Economists Criticizing Economics

Unlearning Economics has put together a collection of brief quotations of famous economists attacking their own subject matter. I’m only going to share a few of them, but I thought I’d take this opportunity to address two of the most common responses I get when I offer up critiques of neoclassical economic theory. The usual responses are either that I don’t understand economics, or that I’m ideologically motivated. The first one is easy to address – there are literally hundreds, if not thousands, of economists who have made the same criticisms I have. It’s true that I don’t understand the ins and outs of every possible mathematical model of the economy. No one does. But people who have spent a lot more time than I have on formal modeling have come to the same conclusions about the over-reliance on math distracting economists from more fruitful research. 

Second, I make no secret of having policy preferences – they’re pretty much the entire reason I blog. But when I criticize economic methodology it’s not because I don’t like the conclusions. Indeed, one of the problems with economic methodology is that it’s so reliant on the assumptions that go into the model that one can start with one’s preferred conclusions and then build a model that will deliver them. Unlearning’s full list of quotations includes not only liberals and centrists, but also Friedman, Hayek, and von Mises. 

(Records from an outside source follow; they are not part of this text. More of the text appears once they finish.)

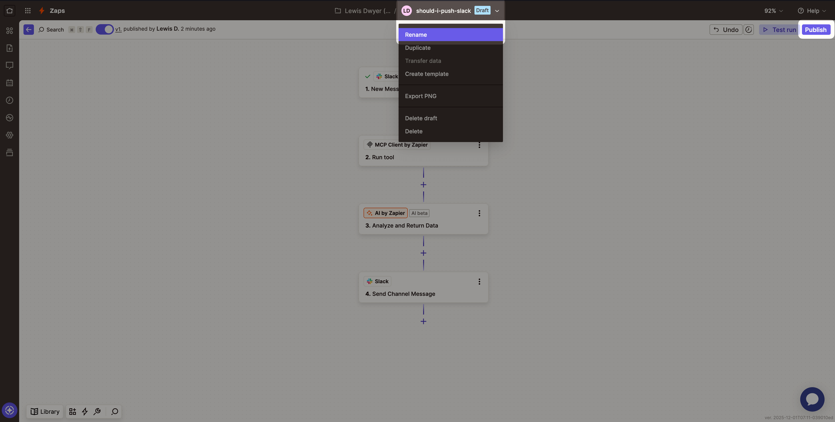Select Rename from the dropdown menu

click(x=450, y=35)
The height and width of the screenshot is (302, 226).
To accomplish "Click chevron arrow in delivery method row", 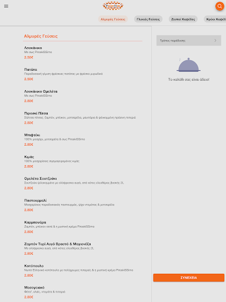I will click(x=215, y=41).
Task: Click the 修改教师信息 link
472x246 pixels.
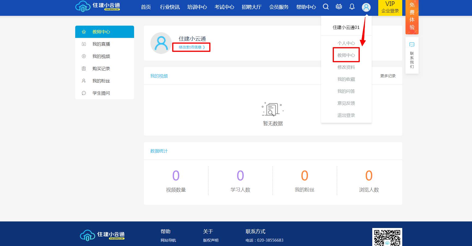Action: pos(191,47)
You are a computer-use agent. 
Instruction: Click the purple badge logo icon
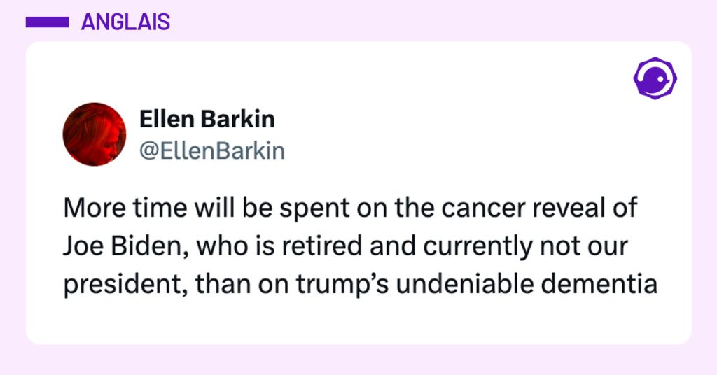pos(655,78)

So, without further qualifications, my five favorite criticisms: 

Economics has become increasingly an arcane branch of mathematics rather than dealing with real economic problems.

― Milton Friedman


Too large a proportion of recent “mathematical” economics are mere concoctions, as imprecise as the initial assumptions they rest on, which allow the author to lose sight of the complexities and interdependencies of the real world in a maze of pretentious and unhelpful symbols.

― John Maynard Keynes


…the discipline of economics has yet to get over its childish passion for mathematics and for purely theoretical and often highly ideological speculation, at the expense of historical research and collaboration with the other social sciences.

― Thomas Piketty


In my youth it was said that what was too silly to be said may be sung. In modern economics it may be put into mathematics.

― Ronald Coase


The First Law of Economists: For every economist, there exists an equal and opposite economist.

The Second Law of Economists: They’re both wrong.